#### What the exercise asks:
Reproduce all records word for word.

(Saved data entries)
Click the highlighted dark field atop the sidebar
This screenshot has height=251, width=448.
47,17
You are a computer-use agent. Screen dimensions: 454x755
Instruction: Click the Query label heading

#### Written response:
Click the highlighted dark field atop the sidebar
This screenshot has height=251, width=448.
47,17
You are a computer-use agent. Screen dimensions: 454x755
Instruction: Click the Query label heading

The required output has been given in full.